BEGIN SOURCE PASSAGE

Calcium carbonate has been used as an inorganic filler in plastic filling for many years. In the past, calcium carbonate was generally used as a filler to reduce costs and received better results. In recent years, with the extensive use in production and a large number of studies, it has been found that filling a large amount of calcium carbonate can not significantly reduce the performance of the product, and even some aspects will be greatly improved, such as mechanical properties, thermal properties, etc.
There are two main types of calcium carbonate: heavy calcium carbonate (commonly known as heavy calcium) and light calcium carbonate (commonly known as light calcium).
Heavy calcium is made by mechanical methods (using Raymond mill or other high-pressure mills) to directly crush natural calcite, limestone, chalk, shells, etc.
Light calcium, also known as precipitated calcium carbonate, is made by calcining raw materials such as limestone to produce lime, then adding water to digest the lime to produce milk of lime, then passing carbon dioxide into carbonization precipitation, and finally dehydrating, drying and crushing. Or firstly use sodium carbonate and calcium chloride to carry out the metathesis reaction to generate calcium carbonate precipitation, and then it is prepared by dehydration, drying and pulverization.
Due to different preparation methods, light calcium has a large accumulation volume and appears light. In fact, the density difference between the two is very small. The density of light calcium is 2.4 to 2.7 g/cm3, and the density of heavy calcium is 2.7 to 2.9 g/cm3.
The particle size of heavy calcium is generally larger, the distribution is wider, and the particle shape is irregular; while the light calcium has a crystal shape and the particle size is smaller.
Some of the main technical indicators of calcium carbonate are: mesh number, whiteness, calcium carbonate content.

END SOURCE PASSAGE
BEGIN DATA EXTRACTS

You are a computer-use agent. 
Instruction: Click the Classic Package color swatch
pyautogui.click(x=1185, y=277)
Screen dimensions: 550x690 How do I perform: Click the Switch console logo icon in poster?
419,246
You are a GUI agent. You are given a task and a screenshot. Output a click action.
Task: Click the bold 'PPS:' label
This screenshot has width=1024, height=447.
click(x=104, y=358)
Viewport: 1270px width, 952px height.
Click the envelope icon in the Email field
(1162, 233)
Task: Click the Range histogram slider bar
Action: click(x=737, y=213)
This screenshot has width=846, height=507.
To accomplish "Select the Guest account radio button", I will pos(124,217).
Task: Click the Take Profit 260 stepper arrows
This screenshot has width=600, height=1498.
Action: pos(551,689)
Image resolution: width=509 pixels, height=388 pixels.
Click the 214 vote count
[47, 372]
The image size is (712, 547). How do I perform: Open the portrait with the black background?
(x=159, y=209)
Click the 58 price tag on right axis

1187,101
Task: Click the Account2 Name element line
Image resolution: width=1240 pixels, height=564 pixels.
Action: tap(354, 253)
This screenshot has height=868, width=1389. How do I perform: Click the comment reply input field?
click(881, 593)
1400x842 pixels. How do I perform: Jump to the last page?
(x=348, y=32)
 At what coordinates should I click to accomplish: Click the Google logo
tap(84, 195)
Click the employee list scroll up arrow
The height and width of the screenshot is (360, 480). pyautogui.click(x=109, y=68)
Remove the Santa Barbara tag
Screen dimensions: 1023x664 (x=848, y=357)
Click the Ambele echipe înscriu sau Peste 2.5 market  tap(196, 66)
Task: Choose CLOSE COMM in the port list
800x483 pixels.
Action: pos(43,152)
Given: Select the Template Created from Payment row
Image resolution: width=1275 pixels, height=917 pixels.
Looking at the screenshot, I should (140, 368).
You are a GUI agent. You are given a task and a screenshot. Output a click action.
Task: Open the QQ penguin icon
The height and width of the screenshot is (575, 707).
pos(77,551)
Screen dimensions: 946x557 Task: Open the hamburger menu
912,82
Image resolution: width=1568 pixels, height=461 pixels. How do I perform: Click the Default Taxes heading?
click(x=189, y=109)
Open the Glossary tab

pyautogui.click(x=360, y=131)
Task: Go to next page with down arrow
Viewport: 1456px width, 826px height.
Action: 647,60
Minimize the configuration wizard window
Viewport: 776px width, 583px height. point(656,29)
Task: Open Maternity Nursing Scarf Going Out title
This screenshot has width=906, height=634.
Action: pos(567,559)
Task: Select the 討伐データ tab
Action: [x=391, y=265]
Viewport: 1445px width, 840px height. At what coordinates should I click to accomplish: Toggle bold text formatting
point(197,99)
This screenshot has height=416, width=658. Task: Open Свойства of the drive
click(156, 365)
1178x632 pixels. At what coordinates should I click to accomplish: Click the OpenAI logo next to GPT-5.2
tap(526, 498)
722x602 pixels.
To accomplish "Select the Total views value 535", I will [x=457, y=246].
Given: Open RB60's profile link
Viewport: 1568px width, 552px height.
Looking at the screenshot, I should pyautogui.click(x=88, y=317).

END DATA EXTRACTS

[WHAT IS REQUIRED] Please extract the stretch of the calcium carbonate passage from "Calcium carbonate has" through "thermal properties, etc.", copying it word for word.

[OUTPUT OF THE TASK]
Calcium carbonate has been used as an inorganic filler in plastic filling for many years. In the past, calcium carbonate was generally used as a filler to reduce costs and received better results. In recent years, with the extensive use in production and a large number of studies, it has been found that filling a large amount of calcium carbonate can not significantly reduce the performance of the product, and even some aspects will be greatly improved, such as mechanical properties, thermal properties, etc.